All Aboard Florida seeks to reshuffle its financing plan to avoid legal battle on unlawful bond allocation

Attorneys for Martin County filed a memo in Federal Court Tuesday asking a Judge to deny a request by the U.S. Department of Transportation (DOT) for an extension to file their opposition to Martin County’s motion for summary judgment. This comes as All Aboard Florida (AAF a.k.a Brightline) applies for a “new” pending application for a $600 million Private Activity Bond (PAB) allocation from DOT to finance Phase I (Miami to West Palm Beach) of the high-speed passenger rail project and has requested a separate amount of $1.15 billion to fund Phase II (West Palm Beach to Orlando) of the project. The two amounts equate to nearly $1.75 billion, which DOT approved in 2014 and is the foundation of Martin County’s federal lawsuit.

 

Martin County has argued the authorization was unlawful because it occurred before environmental reviews of the project were completed. Just last week, Martin County filed a motion for summary judgement, requesting a Federal Judge throw out the preliminary approval of $1.75 billion in tax-exempt bonds.

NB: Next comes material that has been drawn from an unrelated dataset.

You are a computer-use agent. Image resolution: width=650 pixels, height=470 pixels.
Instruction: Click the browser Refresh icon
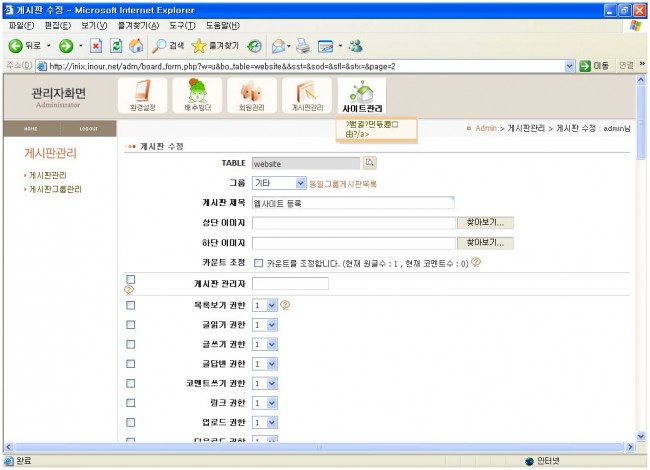116,46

The filing set the stage for further proceedings to bring the case to a swift and final judgment.

 

AAF still needs PAB assistance to finance Phase II of the project, the route that would send high-speed trains through Martin County and other Treasure Coast communities. AAF’s intention to move forward with the new $600 million PAB application and a potential $1.15 billion PAB application to finance Phase II indicates AAF is attempting to reshuffle its financing plan to avert a judgment on the original PAB allocation which Martin County argues violated environmental laws.

 

In August,Martin County won a major victory in its opposition to the AAF project when U.S. District Court Judge Christopher Cooper, stated Martin and Indian River counties do have standing to proceed with the April 2015 lawsuit brought against AAF and DOT to stop violations of our nation’s environmental laws and the improper authorization of $1.75 billion in taxpayer subsidized bonds. Judge Cooper said Martin County and the plaintiffs demonstrated that without the bond allocation, the AAF Project is significantly less likely to proceed, and that the plaintiffs have adequately demonstrated that the DOT’s bond allocation violated environmental laws.